- Manu Zambon –
A advogada e
especialista em Direito Previdenciário Dra. Heloísa Helena Silva Pancotti, de
Araçatuba (SP), acaba de alcançar um marco na carreira com a publicação de um
artigo na Suprema: Revista de Estudos
Constitucionais, do Supremo Tribunal Federal (STF).
O artigo “A
proteção previdenciária de pessoas trans sobreviventes da prostituição”,
escrito em coautoria com a advogada Larissa Fátima Russo Françoz, foi
selecionado pela relevância do tema. Com isso, Heloísa foi convidada para o
evento de lançamento da sexta edição da revista, no STF, em Brasília, no dia 4
de maio, onde também fará uma apresentação e participará de conteúdos da TV
Justiça e podcast institucional.
“A publicação
é um marco na minha carreira, porque mesmo já tendo artigos publicados em outros
órgãos importantes, como ONU, Universidade de Múrcia, Conpedi, ter um trabalho
publicado no STF coaduna com a minha atuação como coordenadora amicus curiae do IEPREV. Como sempre me
preocupei com justiça social, seguridade social e previdência, querendo levar
mais tranquilidade para a vida das pessoas, é um acontecimento que marca minha
trajetória”, destaca Heloísa, que recentemente foi eleita vice-presidente do
IEPREV (Instituto de Estudos Previdenciários).
No artigo, a
advogada discute falhas do sistema previdenciário no atendimento a populações
vulneráveis, especialmente pessoas trans em situação de exclusão social.
Exclusão social
“Quando a
Defensoria Pública da União me convidou para falar sobre Previdência Social
relacionada a minorias sexuais, pessoas trans, uma senhora me falou: ‘nós somos
marginalizados, ninguém quer dar emprego para uma pessoa trans quando a
transgeneridade está muito evidente no rosto, no corpo’. Então, essas pessoas
que os corpos, a identidade de gênero e a sexualidade divergem, têm menos
proteção do Estado e são alvos de exclusão social”.

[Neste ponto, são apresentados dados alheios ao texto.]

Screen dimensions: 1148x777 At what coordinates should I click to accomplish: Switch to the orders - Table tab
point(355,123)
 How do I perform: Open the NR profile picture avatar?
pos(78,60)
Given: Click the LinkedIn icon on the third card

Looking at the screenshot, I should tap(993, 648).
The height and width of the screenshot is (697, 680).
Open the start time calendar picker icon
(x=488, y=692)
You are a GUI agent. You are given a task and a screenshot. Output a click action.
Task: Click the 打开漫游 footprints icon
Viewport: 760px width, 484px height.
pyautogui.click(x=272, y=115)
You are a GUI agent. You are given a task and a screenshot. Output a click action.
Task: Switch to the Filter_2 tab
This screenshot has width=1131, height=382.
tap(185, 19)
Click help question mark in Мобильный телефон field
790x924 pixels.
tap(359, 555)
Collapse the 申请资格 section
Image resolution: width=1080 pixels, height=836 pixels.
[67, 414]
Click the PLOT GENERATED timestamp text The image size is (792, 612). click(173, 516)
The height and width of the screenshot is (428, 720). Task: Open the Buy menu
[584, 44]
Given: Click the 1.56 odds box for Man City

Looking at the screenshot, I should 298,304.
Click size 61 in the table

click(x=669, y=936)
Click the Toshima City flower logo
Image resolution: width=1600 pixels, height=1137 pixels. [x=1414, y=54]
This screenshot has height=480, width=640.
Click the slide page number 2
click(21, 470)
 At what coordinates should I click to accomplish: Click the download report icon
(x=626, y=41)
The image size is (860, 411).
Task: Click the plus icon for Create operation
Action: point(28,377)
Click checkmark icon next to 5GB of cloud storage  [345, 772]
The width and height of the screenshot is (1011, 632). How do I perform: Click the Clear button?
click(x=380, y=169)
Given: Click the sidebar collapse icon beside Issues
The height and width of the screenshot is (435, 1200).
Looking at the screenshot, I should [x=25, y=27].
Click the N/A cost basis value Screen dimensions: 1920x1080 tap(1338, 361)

Heloísa também aponta caminhos jurídicos para ampliar a proteção previdenciária dessas pessoas. “Defendo que esses documentos que protegem a vida do trabalhador, que diminuem o tempo para aposentadoria, possam ser utilizados em favor das pessoas vulneráveis, que conseguiram sobreviver em razão da prostituição, porque não tiveram outra alternativa. Alguns dados dão conta que 90% da população trans vive assim. Não sabemos se os dados, de fato, estão atualizados. Mas em caso positivo, o artigo ganha ainda mais relevância, porque pode ser um compensador de desigualdade social e minimizador de sofrimento para essas pessoas”.
Reconhecimento nacional
Com escritório
em Araçatuba, Heloísa atua há anos na área previdenciária, incluindo pesquisas
sobre previdência social e populações vulneráveis. É doutora em Ciências
Jurídicas pela Universidade Estadual do Norte do Paraná (UENP), onde
desenvolveu pesquisa voltada à seguridade social e à proteção de grupos
vulneráveis.
É autora de
obras jurídicas relevantes, entre elas Previdência Social dos Invisíveis: as
fissuras normativas que promovem exclusão dos vulneráveis, derivada de sua tese
de doutorado, e Previdência Social e Transgêneros, em que analisa a proteção
previdenciária e assistencial para pessoas trans no Brasil.
Ao longo da
carreira, a advogada já teve trabalhos publicados em diferentes espaços
acadêmicos, incluindo publicações internacionais e participação em eventos de
grande porte na área jurídica. Em julho, palestra no Congresso IEPREV, maior
encontro da advocacia previdenciária com a participação de especialistas
renomados na área e do filósofo Mario Sergio Cortella.